### Material for the task:

======

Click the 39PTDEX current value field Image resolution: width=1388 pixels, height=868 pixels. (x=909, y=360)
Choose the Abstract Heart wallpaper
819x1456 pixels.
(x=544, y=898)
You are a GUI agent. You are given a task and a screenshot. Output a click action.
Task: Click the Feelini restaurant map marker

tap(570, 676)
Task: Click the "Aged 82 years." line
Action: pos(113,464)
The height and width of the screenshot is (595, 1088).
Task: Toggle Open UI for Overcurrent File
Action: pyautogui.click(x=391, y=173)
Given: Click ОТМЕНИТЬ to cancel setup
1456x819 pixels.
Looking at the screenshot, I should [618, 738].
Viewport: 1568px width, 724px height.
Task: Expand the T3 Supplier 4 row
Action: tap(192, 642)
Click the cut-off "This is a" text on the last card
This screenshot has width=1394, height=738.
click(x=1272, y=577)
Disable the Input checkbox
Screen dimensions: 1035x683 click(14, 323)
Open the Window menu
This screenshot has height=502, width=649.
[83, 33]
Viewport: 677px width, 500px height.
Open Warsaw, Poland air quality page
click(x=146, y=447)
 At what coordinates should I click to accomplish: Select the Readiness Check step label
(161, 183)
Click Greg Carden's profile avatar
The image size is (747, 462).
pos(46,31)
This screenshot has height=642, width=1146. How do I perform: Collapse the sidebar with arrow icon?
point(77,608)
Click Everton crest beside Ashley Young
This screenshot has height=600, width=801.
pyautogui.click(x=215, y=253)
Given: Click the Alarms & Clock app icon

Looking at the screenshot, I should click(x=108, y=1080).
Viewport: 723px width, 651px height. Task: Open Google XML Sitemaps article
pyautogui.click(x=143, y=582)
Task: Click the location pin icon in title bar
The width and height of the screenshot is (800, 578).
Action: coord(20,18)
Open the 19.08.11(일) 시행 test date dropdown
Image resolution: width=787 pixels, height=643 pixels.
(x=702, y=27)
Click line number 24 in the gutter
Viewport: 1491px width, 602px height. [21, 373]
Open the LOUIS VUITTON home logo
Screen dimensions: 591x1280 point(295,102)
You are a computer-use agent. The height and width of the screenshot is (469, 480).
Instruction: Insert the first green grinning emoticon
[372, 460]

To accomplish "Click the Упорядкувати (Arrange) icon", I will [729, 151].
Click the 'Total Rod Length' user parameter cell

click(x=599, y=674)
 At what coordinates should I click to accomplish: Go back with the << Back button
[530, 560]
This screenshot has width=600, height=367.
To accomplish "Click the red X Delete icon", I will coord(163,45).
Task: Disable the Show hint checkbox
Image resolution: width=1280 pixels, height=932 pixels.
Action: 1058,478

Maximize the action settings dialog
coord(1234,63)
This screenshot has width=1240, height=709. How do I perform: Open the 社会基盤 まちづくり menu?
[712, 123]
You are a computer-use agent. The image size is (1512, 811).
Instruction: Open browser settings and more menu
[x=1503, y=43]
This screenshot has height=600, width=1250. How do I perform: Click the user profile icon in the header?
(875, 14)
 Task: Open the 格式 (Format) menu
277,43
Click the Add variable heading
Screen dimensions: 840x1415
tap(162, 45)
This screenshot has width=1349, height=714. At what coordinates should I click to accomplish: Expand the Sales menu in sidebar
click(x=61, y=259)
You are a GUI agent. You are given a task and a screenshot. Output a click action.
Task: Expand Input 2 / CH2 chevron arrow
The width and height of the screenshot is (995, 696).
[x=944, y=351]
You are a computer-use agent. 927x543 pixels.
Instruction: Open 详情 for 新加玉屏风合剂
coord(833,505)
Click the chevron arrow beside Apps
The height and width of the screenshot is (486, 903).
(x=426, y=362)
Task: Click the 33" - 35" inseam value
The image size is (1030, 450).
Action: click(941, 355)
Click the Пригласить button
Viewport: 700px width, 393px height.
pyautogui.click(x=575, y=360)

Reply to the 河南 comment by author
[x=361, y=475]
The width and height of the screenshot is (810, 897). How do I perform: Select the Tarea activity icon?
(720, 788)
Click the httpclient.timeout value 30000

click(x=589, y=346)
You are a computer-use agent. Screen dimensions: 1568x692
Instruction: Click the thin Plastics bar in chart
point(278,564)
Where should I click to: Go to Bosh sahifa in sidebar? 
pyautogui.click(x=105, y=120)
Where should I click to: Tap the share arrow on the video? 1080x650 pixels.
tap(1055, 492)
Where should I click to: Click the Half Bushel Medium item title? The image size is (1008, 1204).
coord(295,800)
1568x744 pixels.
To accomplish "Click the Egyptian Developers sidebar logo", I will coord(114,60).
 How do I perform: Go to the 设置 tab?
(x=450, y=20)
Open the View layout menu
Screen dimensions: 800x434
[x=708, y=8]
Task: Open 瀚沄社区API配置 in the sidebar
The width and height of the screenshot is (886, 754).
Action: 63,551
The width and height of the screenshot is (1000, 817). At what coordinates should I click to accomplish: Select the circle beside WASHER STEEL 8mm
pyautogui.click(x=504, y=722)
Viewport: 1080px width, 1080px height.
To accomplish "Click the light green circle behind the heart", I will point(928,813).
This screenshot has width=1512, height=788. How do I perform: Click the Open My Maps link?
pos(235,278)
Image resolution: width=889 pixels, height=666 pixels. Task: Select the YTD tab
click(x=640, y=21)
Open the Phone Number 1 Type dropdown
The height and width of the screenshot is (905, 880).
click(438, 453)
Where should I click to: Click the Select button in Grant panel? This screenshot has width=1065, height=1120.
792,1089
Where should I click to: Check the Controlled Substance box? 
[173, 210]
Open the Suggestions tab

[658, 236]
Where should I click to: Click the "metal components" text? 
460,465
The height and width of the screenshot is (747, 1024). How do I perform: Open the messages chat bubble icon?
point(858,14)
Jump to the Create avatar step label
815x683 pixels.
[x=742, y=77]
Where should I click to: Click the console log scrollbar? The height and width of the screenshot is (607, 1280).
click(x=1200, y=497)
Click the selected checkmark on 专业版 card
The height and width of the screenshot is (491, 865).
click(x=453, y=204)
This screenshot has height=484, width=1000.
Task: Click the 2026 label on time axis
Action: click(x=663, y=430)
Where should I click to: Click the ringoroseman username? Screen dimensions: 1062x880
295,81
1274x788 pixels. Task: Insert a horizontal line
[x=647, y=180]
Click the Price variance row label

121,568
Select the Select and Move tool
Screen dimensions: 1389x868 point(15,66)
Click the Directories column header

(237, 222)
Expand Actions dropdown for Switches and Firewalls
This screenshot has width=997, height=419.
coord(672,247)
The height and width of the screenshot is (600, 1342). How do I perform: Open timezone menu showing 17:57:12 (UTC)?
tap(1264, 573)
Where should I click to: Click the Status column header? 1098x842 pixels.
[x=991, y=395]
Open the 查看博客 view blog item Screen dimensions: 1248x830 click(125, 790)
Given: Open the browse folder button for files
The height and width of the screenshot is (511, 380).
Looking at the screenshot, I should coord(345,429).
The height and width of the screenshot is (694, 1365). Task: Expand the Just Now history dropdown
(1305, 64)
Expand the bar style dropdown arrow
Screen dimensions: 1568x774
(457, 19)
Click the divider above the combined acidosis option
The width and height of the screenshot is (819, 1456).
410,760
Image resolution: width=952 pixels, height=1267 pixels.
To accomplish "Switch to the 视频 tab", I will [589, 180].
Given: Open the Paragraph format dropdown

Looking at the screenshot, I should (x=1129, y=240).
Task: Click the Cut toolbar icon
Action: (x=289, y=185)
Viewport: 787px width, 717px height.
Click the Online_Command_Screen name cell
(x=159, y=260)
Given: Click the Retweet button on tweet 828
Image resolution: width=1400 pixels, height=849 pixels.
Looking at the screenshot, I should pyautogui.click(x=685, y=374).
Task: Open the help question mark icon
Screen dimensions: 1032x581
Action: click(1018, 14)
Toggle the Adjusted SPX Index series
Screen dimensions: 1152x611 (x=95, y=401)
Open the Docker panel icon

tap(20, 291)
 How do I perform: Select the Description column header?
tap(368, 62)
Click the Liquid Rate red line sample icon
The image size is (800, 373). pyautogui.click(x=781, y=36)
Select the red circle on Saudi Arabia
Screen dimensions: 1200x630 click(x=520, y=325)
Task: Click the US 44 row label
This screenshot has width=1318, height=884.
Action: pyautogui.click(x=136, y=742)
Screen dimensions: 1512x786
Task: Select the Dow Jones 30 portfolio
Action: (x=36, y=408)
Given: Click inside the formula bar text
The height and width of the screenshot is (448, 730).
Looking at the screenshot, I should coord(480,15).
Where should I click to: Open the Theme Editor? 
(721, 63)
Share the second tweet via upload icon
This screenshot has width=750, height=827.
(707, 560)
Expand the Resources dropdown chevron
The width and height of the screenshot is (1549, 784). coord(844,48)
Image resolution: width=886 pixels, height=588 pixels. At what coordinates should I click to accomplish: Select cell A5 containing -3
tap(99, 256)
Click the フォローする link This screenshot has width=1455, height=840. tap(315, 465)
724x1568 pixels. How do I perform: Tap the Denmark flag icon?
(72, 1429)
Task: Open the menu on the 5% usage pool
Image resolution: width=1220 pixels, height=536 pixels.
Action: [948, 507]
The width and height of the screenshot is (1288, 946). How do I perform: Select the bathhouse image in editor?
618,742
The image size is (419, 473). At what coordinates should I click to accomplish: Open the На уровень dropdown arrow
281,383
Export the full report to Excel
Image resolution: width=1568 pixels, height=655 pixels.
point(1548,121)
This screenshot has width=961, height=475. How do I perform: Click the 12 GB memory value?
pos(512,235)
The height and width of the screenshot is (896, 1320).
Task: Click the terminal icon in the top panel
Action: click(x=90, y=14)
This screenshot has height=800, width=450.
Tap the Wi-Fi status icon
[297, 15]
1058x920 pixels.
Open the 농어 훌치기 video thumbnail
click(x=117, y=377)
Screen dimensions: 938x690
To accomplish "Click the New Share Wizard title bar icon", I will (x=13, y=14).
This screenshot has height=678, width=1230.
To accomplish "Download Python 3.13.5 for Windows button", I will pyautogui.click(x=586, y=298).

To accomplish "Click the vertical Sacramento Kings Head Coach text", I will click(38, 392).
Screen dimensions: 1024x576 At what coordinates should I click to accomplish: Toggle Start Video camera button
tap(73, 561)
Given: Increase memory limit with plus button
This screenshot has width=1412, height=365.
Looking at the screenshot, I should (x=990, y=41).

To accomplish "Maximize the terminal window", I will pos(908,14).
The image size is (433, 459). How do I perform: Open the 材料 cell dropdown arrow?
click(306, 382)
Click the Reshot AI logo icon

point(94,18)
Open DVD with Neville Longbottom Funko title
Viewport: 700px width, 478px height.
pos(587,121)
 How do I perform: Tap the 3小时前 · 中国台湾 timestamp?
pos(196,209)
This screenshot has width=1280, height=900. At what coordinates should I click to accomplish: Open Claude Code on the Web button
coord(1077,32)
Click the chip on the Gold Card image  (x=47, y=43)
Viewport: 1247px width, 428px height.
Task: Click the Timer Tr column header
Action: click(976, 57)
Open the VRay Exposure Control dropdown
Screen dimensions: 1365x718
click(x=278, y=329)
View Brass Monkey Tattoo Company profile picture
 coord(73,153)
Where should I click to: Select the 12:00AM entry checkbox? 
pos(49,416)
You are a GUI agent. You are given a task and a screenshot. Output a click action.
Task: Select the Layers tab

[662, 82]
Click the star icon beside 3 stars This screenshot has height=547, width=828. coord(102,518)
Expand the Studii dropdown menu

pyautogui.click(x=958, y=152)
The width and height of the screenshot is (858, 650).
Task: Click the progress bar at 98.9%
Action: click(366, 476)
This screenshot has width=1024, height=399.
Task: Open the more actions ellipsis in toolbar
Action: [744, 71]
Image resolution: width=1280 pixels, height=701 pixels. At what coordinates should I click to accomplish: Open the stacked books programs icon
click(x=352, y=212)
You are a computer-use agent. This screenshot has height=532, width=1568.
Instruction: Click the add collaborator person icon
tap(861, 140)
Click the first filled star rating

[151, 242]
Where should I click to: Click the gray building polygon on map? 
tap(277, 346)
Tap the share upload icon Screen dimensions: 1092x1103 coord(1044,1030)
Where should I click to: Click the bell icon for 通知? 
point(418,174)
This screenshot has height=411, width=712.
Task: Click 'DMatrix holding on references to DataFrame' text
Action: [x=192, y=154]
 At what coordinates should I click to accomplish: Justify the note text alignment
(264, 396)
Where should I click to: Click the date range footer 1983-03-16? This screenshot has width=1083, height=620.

======

Please filter the listing down to lines that include the word "computer".

### Result for this exercise:
You are a computer-use agent. The height and width of the screenshot is (469, 480).
You are a computer-use agent. The image size is (1512, 811).
You are a computer-use agent. 927x543 pixels.
You are a computer-use agent. Screen dimensions: 1568x692
You are a computer-use agent. This screenshot has height=532, width=1568.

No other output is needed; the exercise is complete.